Full of Sound and Fury: Parliament’s Winston Churchill Portrait

One of the things that bugs me about Culture War Politics is the obsession with finding offence in such petty things. Mountains out of molehills and all that.

Today, we have a local New Zealand example of that. Specifically, the media furore about a Winston Churchill painting being moved:


The Green Party apparently didn’t want the painting outside their parliamentary offices, so filed a request for it to be moved. They want a Dunedin artist’s work instead. The media have latched onto this as evidence of Absurdity and Historical Ignorance.

Good grief. The Greens want to move the painting, not destroy it. I am equally sure that the National Party would not want a portrait of, say, Karl Marx outside their offices… so, honestly, the Greens are quite right here. Nothing to see. Paintings are moved all the time – this is not remotely on the same level as the overseas statue issue.
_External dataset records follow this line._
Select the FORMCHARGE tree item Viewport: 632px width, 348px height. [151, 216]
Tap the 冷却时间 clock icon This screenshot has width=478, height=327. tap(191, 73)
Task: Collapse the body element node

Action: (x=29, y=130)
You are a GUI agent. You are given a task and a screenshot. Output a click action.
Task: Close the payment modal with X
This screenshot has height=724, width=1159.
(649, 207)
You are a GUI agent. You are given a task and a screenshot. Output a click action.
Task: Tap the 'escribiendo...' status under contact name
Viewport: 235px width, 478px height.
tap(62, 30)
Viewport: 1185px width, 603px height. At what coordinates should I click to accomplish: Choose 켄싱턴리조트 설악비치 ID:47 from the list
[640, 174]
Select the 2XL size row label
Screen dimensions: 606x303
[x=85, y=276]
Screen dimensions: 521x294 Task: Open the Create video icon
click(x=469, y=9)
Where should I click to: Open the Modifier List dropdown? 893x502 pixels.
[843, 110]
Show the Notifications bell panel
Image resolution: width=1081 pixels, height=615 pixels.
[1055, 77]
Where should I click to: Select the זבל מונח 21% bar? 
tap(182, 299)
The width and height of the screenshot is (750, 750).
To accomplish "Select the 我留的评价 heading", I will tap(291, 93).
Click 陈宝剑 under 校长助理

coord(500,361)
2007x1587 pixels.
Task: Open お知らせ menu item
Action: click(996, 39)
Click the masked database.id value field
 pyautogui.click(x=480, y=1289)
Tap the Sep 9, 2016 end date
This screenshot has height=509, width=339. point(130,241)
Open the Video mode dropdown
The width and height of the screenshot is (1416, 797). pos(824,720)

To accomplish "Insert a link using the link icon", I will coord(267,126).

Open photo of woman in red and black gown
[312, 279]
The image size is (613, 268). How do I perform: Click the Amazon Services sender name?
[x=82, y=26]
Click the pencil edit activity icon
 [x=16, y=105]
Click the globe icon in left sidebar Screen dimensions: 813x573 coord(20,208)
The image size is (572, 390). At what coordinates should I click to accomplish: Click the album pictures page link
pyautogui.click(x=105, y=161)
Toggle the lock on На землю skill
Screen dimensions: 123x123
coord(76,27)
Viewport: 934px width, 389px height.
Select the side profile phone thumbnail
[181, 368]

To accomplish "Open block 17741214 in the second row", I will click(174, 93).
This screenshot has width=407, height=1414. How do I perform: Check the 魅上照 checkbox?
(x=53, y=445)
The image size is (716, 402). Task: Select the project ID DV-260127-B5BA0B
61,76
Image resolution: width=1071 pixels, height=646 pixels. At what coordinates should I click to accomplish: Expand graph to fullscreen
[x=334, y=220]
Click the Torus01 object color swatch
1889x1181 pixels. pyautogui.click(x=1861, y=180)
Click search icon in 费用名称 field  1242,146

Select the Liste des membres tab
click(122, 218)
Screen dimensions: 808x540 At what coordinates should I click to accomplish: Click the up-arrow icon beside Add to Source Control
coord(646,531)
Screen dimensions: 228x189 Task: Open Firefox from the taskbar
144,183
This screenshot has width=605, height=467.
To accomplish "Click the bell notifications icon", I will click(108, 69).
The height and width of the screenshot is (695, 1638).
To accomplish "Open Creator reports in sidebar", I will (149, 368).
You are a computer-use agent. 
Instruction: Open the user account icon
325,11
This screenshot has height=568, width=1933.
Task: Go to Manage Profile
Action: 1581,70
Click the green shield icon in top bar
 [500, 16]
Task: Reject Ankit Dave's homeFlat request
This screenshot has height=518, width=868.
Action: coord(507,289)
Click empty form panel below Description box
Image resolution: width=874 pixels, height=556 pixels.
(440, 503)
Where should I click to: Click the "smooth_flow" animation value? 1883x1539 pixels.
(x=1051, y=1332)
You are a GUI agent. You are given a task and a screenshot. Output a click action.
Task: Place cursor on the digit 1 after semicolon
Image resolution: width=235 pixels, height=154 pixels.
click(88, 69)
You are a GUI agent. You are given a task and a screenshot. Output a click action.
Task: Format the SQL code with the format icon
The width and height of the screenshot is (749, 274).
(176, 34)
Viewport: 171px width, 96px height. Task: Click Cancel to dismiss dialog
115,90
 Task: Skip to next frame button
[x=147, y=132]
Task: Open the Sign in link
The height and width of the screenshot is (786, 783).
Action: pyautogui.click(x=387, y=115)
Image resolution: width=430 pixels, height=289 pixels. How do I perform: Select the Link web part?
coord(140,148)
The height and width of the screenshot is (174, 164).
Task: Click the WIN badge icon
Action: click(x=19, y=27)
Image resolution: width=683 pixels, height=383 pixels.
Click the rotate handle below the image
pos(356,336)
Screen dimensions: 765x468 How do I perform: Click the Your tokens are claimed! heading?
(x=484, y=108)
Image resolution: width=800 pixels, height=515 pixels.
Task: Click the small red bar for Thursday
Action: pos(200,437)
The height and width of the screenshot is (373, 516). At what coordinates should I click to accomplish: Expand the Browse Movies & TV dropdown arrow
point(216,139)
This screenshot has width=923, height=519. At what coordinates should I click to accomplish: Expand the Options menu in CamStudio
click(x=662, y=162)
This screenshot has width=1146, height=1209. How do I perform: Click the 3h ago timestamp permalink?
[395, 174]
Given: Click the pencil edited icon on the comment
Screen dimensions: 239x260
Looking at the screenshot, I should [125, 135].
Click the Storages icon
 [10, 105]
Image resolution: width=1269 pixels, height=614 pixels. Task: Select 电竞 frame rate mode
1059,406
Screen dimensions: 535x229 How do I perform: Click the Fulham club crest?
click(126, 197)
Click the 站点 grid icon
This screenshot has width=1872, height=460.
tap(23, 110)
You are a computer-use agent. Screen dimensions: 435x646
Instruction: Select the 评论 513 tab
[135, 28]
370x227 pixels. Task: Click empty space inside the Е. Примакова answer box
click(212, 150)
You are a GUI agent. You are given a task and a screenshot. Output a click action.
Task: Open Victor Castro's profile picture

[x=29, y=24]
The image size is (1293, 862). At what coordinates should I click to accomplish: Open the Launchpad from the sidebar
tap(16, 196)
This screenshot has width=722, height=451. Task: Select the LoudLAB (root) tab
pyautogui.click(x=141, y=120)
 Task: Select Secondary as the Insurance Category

The bigger problem is that the Culture War blowhards on both sides have gotten to work – one finding grievous offence, the other seeing this as a Magnificent Strike Against Racist Old Men. The former need to stop channelling the Daily Mail. The latter need to realise what Churchill’s portrait actually represents.

Yes, James Shaw is quite right. Winston Churchill was a racist (and a redbaiter), and if the Greens don’t want him outside their offices then that is only fair. Even by the standards of his time, Churchill’s views were often risque. But in wider terms, having portraits of Churchill around is actually about more than racism and colonialism. Churchill (so far as I know) is the only British politician ever featured on a New Zealand postage stamp, and that is not an accident.

You see, these pictures aren’t simply about Churchill the Man, or even Churchill the Politician. Of course not. Why would we so lovingly remember the author of Gallipoli? No, they’re about Churchill the Idea. The Idea that Britain and her Empire – which did, of course, include New Zealand. Recall Michael Joseph Savage’s famous speech to that effect – would fight on against the might of Nazi Germany. My own paternal grandfather was in the Royal Navy during the Second World War, and he absolutely despised Churchill, but I’d say the Idea at the heart of the portrait is worth remembering. Especially in 2021, when the shadows are starting to lengthen again.

(It’s just a crying shame that you can’t really connect Clement Attlee to New Zealand in any meaningful sense… Not that the New Zealand Greens would probably approve of his views either).